Another nation-state actor exploits Microsoft Follina to attack European and US entities
A nation-state actor is attempting to exploit the Follina flaw in a recent wave of attacks aimed at government entities in Europe and the U.S., reports Security Affairs. The issue affects multiple Microsoft Office versions, including Office, Office 2016, and Office 2021.
DARLENE HIBBS | Security Researcher at Tripwire
The recently disclosed 0-day in Microsoft Support Diagnostic Tool (MSDT), CVE-2022-30190, nicknamed Follina, is being actively exploited by a nation-state actor to attack government entities via malicious Word documents. The 0-day can be exploited via a Word document and allows remote code execution with minimal interaction from the user. It is possible to exploit this vulnerability without the user needing to open the document which bypasses protections given by the Protected View feature of Office to limit code execution. To mitigate the risk from the vulnerability it is recommended that the registry keys relating to MSDT be deleted.
Linux botnets now exploit critical Atlassian Confluence bug
Several botnets are now using exploits targeting a critical remote code execution (RCE) vulnerability to infect Linux servers running unpatched Atlassian Confluence Server and Data Center installs. Bleeping Computer notes that successful exploitation of this flaw (tracked as CVE-2021-26084) allows unauthenticated attackers to create new admin accounts, execute commands, and ultimately take over the server remotely to backdoor Internet-exposed servers.
ANDREW SWOBODA | Senior Security Researcher at Tripwire
CVE-2021-26084 has been actively exploited in the wild since the release of proof of concepts. This vulnerability allows attackers to remotely execute code on a vulnerable system. The vulnerability has been seen in the Kinsing, Hezb, and Dark IoT botnets.
CVE-2022-26134 is another vulnerability that allows attackers to execute arbitrary code on systems. This vulnerable had proof of concepts released and is known to be actively exploited. Atlassian has since released fixed versions and a workaround for systems that cannot be upgraded.

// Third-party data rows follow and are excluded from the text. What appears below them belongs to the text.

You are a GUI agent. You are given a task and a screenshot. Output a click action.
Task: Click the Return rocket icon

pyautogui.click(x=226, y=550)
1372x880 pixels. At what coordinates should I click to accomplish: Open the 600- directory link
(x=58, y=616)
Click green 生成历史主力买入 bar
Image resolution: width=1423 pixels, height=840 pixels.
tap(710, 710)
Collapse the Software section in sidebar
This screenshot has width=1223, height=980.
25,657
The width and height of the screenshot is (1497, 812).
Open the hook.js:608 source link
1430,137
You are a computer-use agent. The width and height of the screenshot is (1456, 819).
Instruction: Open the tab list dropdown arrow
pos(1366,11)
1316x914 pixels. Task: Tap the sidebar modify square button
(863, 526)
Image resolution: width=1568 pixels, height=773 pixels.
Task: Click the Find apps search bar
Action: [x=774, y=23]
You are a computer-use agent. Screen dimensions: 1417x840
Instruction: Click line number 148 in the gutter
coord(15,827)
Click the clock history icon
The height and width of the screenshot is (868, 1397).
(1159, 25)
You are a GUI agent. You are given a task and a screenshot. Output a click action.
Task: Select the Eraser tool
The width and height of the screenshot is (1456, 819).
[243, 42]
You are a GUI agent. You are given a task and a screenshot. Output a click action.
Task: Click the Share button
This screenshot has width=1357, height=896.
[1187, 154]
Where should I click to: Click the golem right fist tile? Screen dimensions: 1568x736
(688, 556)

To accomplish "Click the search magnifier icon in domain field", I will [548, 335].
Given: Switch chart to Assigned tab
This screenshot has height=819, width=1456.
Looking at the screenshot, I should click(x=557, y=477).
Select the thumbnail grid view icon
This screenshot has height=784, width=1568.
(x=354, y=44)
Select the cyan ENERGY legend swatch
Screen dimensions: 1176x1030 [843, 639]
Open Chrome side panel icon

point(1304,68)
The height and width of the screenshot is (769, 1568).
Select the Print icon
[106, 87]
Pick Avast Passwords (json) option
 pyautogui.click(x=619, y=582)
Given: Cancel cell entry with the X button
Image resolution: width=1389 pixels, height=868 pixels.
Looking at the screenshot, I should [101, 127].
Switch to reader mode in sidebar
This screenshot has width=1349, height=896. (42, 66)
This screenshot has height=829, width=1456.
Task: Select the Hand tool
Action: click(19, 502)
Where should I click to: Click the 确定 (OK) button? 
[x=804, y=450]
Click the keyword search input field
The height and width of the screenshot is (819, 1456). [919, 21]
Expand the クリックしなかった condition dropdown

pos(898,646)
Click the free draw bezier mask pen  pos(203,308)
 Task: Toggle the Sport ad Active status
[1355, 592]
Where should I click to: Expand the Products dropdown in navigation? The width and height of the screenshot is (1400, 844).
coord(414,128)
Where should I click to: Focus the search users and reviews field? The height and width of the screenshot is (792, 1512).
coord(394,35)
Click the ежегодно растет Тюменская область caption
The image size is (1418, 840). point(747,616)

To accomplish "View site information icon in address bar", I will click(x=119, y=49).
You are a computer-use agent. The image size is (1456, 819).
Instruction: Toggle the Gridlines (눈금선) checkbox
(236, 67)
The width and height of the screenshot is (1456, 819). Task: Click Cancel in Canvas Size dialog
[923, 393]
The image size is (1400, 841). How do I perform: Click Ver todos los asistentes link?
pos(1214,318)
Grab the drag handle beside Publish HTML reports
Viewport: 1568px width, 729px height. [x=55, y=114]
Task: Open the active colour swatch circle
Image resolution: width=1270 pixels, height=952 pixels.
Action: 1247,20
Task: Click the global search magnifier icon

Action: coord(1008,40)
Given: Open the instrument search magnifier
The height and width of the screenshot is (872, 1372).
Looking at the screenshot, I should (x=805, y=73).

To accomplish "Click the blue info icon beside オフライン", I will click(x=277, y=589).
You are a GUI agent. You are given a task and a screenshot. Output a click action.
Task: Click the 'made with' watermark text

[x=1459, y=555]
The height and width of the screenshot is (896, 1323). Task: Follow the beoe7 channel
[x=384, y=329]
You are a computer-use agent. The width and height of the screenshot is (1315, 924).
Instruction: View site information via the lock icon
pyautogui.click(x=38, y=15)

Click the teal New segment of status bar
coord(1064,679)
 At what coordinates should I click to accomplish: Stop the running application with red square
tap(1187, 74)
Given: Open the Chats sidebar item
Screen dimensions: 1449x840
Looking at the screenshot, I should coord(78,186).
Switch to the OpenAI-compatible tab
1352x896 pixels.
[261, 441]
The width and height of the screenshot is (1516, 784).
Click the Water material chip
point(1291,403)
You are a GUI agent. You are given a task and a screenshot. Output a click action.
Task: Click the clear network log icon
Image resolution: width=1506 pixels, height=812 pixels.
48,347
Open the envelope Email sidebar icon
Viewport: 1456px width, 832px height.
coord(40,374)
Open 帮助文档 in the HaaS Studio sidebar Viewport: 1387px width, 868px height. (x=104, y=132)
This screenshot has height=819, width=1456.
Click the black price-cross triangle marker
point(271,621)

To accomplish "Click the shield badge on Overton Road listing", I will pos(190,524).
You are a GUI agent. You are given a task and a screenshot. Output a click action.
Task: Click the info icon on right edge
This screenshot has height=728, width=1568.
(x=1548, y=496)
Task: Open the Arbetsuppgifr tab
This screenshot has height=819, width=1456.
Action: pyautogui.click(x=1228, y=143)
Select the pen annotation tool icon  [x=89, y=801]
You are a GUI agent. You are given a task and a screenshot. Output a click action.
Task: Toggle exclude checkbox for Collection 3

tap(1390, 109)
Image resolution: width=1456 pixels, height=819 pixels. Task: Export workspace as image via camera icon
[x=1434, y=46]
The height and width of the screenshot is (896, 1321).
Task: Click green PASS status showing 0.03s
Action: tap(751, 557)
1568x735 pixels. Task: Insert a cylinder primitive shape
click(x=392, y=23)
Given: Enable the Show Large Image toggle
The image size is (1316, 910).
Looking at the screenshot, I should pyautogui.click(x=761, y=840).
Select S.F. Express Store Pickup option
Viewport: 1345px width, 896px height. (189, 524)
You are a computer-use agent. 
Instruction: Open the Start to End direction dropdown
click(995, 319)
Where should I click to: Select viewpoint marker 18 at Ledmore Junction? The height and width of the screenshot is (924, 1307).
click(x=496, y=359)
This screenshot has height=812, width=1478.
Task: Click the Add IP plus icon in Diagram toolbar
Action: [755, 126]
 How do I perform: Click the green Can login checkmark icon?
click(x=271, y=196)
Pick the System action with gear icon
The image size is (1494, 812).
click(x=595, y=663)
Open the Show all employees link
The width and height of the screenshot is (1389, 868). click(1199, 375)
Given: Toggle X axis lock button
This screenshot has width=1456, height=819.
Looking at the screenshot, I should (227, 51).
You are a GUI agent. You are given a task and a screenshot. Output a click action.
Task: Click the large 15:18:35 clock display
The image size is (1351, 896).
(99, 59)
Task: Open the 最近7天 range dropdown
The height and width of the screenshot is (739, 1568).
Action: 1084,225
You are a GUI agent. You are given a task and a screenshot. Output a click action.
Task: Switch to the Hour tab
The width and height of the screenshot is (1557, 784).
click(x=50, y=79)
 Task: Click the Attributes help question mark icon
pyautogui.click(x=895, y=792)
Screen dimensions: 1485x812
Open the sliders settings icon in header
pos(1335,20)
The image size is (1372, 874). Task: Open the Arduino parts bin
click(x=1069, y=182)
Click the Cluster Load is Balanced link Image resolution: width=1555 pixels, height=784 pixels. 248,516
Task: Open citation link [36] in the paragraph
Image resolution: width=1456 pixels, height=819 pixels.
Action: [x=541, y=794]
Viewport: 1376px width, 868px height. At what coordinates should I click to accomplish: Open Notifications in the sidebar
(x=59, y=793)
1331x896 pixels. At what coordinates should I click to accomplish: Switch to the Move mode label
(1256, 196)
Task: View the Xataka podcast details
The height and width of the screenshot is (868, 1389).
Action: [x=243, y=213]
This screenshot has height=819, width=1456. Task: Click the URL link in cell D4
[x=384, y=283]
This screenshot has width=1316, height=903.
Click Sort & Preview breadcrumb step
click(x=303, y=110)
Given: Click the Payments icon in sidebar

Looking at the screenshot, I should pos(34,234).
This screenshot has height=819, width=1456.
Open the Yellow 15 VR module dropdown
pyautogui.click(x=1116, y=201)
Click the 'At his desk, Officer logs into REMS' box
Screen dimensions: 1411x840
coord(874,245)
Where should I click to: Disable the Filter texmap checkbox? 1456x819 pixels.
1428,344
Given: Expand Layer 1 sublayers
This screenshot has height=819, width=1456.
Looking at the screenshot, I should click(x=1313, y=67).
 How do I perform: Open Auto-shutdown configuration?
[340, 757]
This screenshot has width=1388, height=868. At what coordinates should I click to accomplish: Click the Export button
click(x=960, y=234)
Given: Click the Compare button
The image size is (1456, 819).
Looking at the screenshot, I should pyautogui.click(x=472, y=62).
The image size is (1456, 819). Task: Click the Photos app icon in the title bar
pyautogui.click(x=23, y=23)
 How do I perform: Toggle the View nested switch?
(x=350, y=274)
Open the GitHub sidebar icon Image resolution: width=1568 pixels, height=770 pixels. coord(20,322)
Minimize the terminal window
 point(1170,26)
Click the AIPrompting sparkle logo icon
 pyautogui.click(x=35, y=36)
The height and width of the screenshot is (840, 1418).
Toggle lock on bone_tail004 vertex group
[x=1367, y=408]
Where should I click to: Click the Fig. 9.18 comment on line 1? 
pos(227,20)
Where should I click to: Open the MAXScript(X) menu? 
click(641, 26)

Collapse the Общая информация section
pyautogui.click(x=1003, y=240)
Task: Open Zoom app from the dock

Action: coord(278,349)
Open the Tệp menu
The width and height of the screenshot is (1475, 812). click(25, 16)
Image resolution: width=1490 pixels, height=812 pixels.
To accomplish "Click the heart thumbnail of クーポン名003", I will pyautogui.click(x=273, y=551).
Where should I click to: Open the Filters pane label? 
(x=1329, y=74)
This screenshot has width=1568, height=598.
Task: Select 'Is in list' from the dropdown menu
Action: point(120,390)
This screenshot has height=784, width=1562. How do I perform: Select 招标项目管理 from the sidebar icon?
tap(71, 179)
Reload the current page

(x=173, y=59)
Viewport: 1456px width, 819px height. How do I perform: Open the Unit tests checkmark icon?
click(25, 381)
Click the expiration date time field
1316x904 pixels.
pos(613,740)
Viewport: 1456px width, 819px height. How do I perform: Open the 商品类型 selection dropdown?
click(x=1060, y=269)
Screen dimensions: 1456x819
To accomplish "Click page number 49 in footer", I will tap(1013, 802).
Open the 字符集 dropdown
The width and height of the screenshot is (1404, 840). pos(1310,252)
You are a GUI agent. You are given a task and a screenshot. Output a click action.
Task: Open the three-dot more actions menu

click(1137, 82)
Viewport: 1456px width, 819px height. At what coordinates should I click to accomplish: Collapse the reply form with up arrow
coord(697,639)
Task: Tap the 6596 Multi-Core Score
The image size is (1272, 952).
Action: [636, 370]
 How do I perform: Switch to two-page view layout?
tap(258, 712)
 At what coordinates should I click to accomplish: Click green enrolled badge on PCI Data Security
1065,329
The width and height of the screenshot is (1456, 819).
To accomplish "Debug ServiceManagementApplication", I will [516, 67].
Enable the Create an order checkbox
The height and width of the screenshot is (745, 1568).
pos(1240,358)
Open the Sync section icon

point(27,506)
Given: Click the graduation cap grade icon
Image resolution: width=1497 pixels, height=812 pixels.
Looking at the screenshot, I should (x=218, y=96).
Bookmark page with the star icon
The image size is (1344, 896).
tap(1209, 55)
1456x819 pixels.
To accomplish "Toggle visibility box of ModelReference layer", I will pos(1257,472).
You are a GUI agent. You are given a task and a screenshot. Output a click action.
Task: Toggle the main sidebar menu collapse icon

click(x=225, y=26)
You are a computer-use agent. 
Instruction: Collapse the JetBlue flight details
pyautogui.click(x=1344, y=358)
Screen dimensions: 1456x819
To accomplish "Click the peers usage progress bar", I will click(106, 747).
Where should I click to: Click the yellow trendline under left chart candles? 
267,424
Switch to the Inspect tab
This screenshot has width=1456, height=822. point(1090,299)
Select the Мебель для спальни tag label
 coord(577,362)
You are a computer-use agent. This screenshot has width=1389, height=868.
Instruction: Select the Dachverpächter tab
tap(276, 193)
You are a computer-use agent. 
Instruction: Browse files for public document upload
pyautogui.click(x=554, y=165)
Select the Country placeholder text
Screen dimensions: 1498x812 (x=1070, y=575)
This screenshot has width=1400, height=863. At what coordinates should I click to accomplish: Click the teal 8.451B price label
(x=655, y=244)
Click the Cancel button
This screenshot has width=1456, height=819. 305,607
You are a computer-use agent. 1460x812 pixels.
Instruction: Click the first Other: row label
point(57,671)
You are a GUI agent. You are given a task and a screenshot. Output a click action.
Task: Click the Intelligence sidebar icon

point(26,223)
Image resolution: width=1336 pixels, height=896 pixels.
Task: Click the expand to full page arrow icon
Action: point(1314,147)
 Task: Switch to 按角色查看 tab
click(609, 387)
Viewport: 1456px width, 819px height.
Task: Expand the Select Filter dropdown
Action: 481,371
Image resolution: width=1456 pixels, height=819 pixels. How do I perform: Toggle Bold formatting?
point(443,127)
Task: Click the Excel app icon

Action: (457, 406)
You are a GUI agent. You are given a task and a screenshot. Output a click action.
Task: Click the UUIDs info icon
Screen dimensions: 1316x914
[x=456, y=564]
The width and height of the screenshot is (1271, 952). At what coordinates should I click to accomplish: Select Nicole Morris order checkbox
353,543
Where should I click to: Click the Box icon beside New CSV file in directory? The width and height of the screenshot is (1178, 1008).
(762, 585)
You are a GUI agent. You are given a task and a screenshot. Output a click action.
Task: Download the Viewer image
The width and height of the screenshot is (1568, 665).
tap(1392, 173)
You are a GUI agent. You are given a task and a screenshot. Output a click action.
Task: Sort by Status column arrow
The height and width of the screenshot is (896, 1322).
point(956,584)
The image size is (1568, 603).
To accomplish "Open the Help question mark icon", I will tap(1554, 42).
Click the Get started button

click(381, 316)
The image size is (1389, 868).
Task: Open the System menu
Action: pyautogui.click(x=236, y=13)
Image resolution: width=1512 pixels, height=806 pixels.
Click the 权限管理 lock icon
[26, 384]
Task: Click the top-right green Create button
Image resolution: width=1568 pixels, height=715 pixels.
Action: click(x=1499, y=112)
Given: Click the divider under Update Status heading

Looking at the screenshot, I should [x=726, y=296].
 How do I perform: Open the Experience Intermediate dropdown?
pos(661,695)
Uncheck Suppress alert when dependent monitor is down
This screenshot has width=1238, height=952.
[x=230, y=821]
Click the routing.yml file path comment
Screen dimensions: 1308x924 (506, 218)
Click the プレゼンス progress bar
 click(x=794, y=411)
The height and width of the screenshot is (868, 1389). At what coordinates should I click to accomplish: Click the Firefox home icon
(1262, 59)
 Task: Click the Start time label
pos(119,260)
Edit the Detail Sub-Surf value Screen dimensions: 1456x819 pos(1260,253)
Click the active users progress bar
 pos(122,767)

Tainted CCleaner Pro Cracker spreads via Black Seo campaign
Threat actors spread info-stealing malware through the search results for a pirated copy of the CCleaner Pro Windows optimization program, Security Affairs noted on June 9. Researchers from Avast uncovered the malware campaign, tracked as FakeCrack.
ANDREW SWOBODA | Senior Security Researcher at Tripwire
Pirated copies of CCleaner Pro have been used to steal information from users. Cracked versions of the product infected systems with malware that harvested sensitive information. This malware configures a proxy and then sends data to malicious users. To resolve the proxy, you can remove AutoConfigURL registry key in the HKCU\Software\Microsoft\Windows\CurrentVersion\Internet Settings
Pirated software has been known to spread malicious content. Users should protect themselves by using legitimate copies of software.